■ **Set problem**: Rewrite the stretch from the line containing "will [x=680, y=551]." through the line containing "coord(1245,483)", switching "RSI" to "KDJ" and changing nothing else.

■ **Data rows**:
★ ★ ★ ★ ★ ★ ★

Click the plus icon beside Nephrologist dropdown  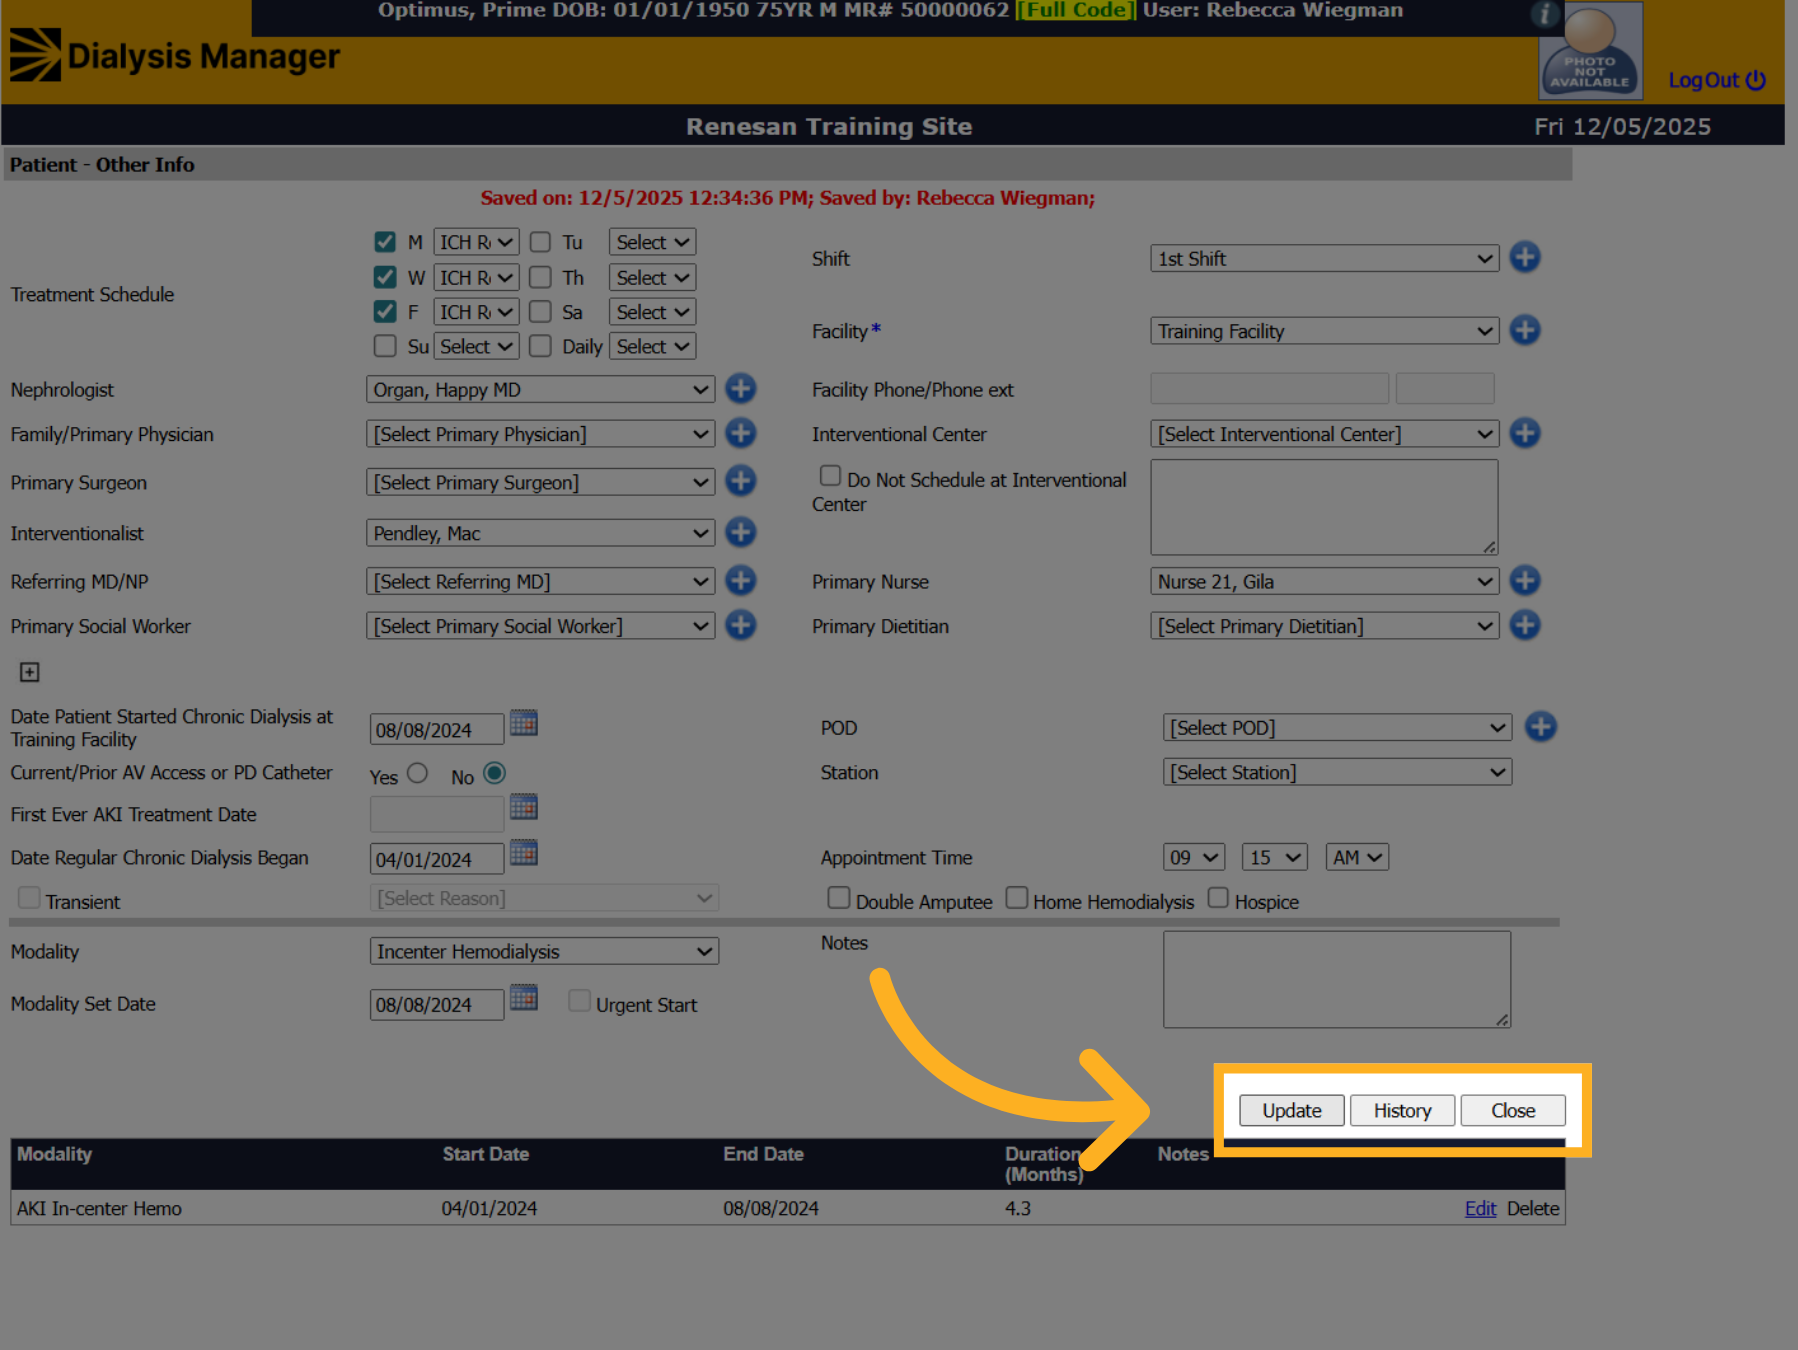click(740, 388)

★ ★ ★ ★ ★ ★ ★

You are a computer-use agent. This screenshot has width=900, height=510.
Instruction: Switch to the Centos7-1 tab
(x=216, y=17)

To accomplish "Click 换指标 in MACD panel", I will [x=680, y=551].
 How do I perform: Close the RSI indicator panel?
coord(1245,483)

★ ★ ★ ★ ★ ★ ★

■ **Answer**:
To accomplish "Click 换指标 in MACD panel", I will [x=680, y=551].
 How do I perform: Close the KDJ indicator panel?
coord(1245,483)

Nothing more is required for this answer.